As an undergraduate, he worked as a summer student technician at the Fermi National Accelerator Laboratory in Batavia, IL. During the summers of 1989 and 1990 he worked at the Jet Propulsion Laboratory in Pasadena, CA, designing analog microelectronics. He currently works part-time for Tanner Research in Pasadena, designing autocorrective microelectronics.

Richard F. Lyon (M'78) received the B.S. degree in engineering and applied science from California Institute of Technology, Pasadena, in 1974, and the M.S. degree in electrical engineering from Stanford University, Stanford, CA, in 1975.

He has worked on a variety of projects involving communication and information theory, digital system design, analog and digital signal processing, VLSI design and methodologies, and sensory perception at Caltech, Bell Labs, Jet Propulsion Laboratory, Stanford Telecommunications Inc., Xerox PARC, and Schlumberger Palo Alto Research.

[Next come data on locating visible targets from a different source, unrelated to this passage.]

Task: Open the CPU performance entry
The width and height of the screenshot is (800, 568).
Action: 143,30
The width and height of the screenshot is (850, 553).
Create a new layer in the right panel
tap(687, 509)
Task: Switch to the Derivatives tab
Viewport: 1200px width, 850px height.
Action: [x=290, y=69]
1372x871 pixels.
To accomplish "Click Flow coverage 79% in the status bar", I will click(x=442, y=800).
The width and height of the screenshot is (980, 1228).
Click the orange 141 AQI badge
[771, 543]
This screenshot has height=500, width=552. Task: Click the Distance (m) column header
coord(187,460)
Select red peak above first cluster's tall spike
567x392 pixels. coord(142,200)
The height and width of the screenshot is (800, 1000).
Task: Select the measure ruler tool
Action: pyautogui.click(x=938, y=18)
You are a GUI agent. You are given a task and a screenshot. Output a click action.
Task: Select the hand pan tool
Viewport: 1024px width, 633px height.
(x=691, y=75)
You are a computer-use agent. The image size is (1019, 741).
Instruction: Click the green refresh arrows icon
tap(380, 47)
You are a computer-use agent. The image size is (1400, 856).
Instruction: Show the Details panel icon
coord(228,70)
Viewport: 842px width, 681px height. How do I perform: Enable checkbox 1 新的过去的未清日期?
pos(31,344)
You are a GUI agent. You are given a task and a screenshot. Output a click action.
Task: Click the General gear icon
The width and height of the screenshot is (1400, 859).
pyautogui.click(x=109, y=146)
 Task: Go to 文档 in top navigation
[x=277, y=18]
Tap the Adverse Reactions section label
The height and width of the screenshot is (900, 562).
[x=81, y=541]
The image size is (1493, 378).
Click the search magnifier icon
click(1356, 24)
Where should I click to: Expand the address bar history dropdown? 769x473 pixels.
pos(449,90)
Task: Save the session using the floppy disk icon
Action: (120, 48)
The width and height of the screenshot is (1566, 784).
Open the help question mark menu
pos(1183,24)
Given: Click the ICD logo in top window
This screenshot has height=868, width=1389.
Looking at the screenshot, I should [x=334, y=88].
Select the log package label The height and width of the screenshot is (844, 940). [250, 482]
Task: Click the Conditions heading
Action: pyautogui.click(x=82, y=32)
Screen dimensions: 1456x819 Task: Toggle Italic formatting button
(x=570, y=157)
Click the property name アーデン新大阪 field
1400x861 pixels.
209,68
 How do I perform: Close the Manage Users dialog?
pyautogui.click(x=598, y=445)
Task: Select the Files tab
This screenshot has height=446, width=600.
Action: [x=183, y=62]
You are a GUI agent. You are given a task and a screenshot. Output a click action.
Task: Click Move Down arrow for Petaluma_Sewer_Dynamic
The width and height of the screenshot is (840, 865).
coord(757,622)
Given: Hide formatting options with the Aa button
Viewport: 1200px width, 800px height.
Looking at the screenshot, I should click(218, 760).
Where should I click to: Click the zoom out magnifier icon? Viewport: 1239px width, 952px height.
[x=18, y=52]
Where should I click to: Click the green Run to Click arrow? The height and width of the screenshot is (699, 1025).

In his current position at Apple Computer, he leads the Perception Systems group in applying models of hearing and in investigating brain-like computing approaches. He is also currently on the Computer Science faculty at Caltech, where he works on sensory modeling research and analog VLSI techniques.

Carver A. Mead, Gordon and Betty Moore Professor of Computer Science, has taught at the California Institute of Technology, Pasadena, for more than 30 years. He has contributed in the fields of solid-state electronics and the management of complexity in the design of very large-scale integrated circuits, and has been active in the development of innovative design methodologies for VLSI. He wrote with Lynn Conway the standard text for VLSI design, Introduction to VLSI Systems. His recent work is concerned with modeling neuronal structures, such as the retina and the cochlea using analog VLSI systems. His new book on this topic, Analog VLSI and Neural Systems, has recently been published (Addison-Wesley).

Prof. Mead is a member of the National Academy of Sciences, the National Academy of Engineering, a foreign member of the Royal Swedish Academy of Engineering Sciences, a Fellow of the American Physical Society, and a Life Fellow of the Franklin Institute. He is also the recipient of a number of awards including the centennial medal of the IEEE.